WASHINGTON, DC, June 16 — Poor white farmers in America will live in debt, but farmers of color get their loans forgiven if the USDA underlings of the Biden administration have their way. President Biden signed the American Rescue Plan Act of 2021 [ARPA] in March, but it didn’t get much attention at the time. It’s getting a lot of unwanted attention now that it’s been revealed that the plan is to pit poor farmers against each other based on their racial heritage.
Bob Carlstrom, president of AMAC Action, the advocacy arm of the Association of Mature American Citizens [AMAC], describes the USDA’s interpretation of the law as “shameful.
A poor farmer is a poor farmer.
His or her ability to survive financially is what counts. Skin color has nothing to do with it. Playing the race card in this manner is downright reprehensible and un-American.
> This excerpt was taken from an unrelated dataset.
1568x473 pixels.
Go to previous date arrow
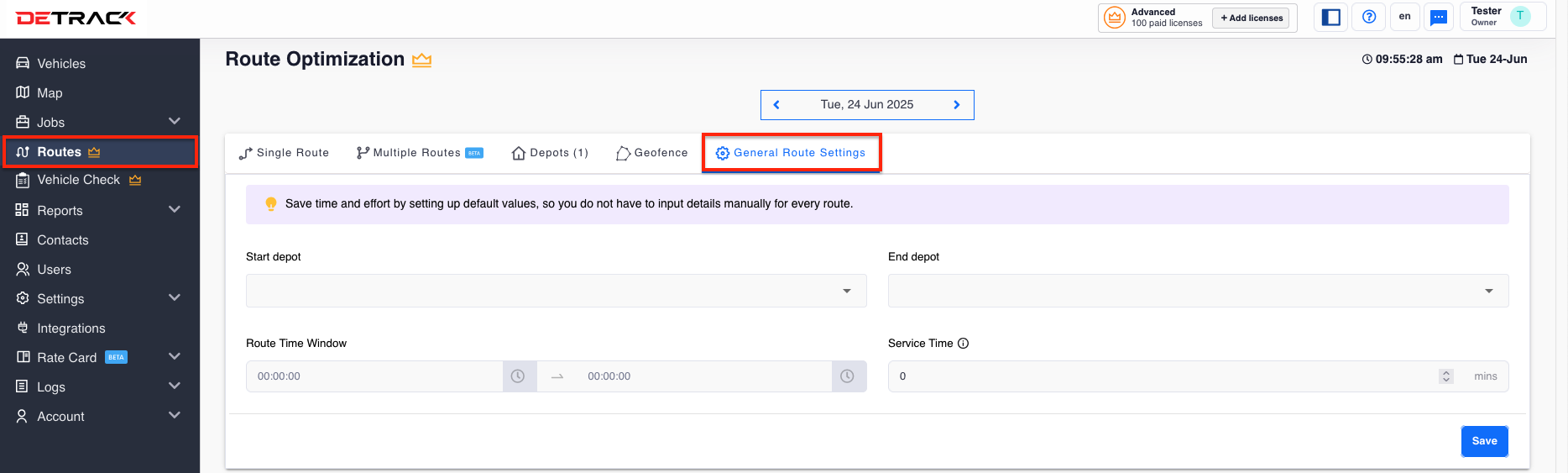(776, 105)
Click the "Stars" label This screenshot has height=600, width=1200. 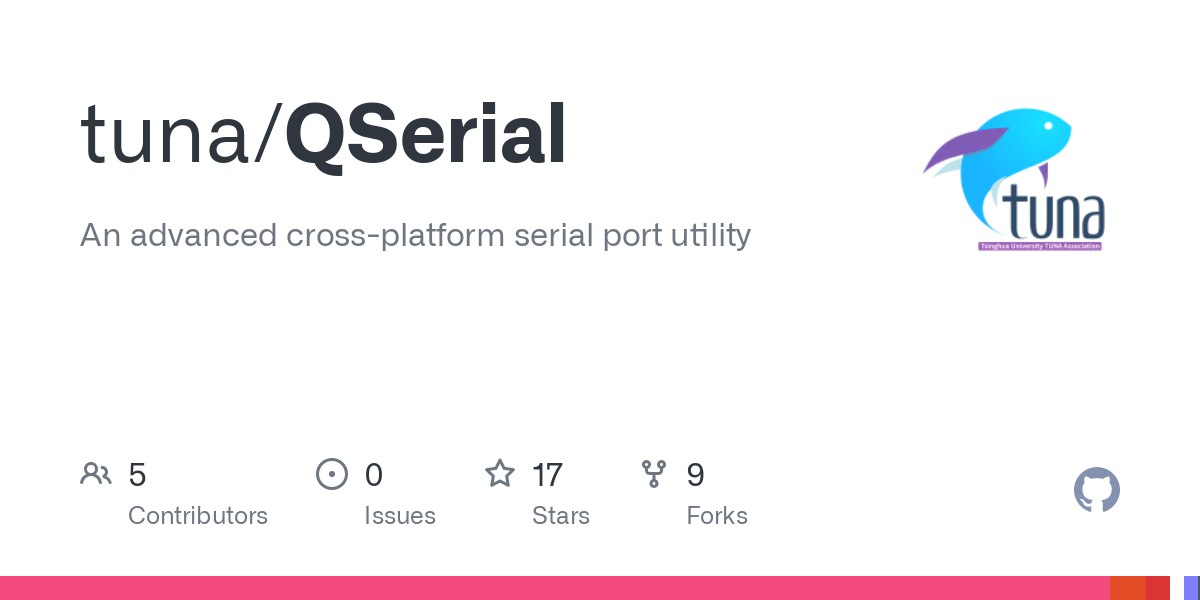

All men are created equal, and that means that all poor men and all poor women, whether they are black or white, are equally needy. One might think that the Biden administration seeks to promote racial unrest rather than equity.”
Carlstrom says the decision to interpret the ARPA law the way they did is bound to have undesirable consequences. “It’s reverse racism at its best.”
It all came to light when a federal judge in Wisconsin declared a key provision of the law unconstitutional in a ruling he handed down last week. U.S. District Judge William Griesbach said in his ruling: “Plaintiffs [white farmers] are excluded from the program based on their race and are thus experiencing discrimination at the hands of their government.” He went on to note that, under Section 1005, ARPA requires that “the Secretary [of Agriculture] shall provide a payment in an amount up to 120 percent of the outstanding indebtedness of each socially disadvantaged farmer or rancher to pay off the loan directly or to the socially disadvantaged farmer or rancher.”
The USDA’s Website specifically identifies those “socially disadvantaged farmers” who are eligible for debt relief to “include those who are one or more of the following: Black/African American, American Indian, Alaskan Native, Hispanic/Latino, Asian, or Pacific Islander.”
The ARPA law set aside some $4 billion to pay as much as 120% of direct or guaranteed farm loan balances owed by “socially disadvantaged” borrowers– some 17,000 farmers of color.
Meanwhile, the Agriculture Department says it is not giving up that easily. The Department’s PR guy, Matt Herrick, told the Washington Post that: “We respectfully disagree with this temporary order, and USDA will continue to forcefully defend our ability to carry out this act of Congress and deliver debt relief to socially disadvantaged borrowers. When the temporary order is lifted, USDA will be prepared to provide the debt relief authorized by Congress.”
The Wisconsin lawsuit was filed by the Wisconsin Institute for Law and Liberty on behalf of the plaintiffs, 12 farmers, and ranchers from nine states. The Institute’s president and general counsel, Rick Esenberd, had this to say about the ruling:
“The Court recognized that the federal government’s plan to condition and allocate benefits on the basis of race raises grave constitutional concerns and threatens our clients with irreparable harm. The Biden administration is radically undermining bedrock principles of equality under the law. We look forward to continuing this litigation but urge the administration to change course now.”
The USDA has decided to try overturning the judge’s ruling. They have until June 18 to respond to Judge Griesbach’s temporary restraining order. But his ruling appears to be the strong one in its simplicity. In his words, “Congress can implement race-neutral programs to help farmers and ranchers in need of financial assistance, such as requiring individual determinations of disadvantaged status or giving priority to loans of farmers and ranchers that were left out of the previous pandemic relief funding. But it cannot discriminate on the basis of race.”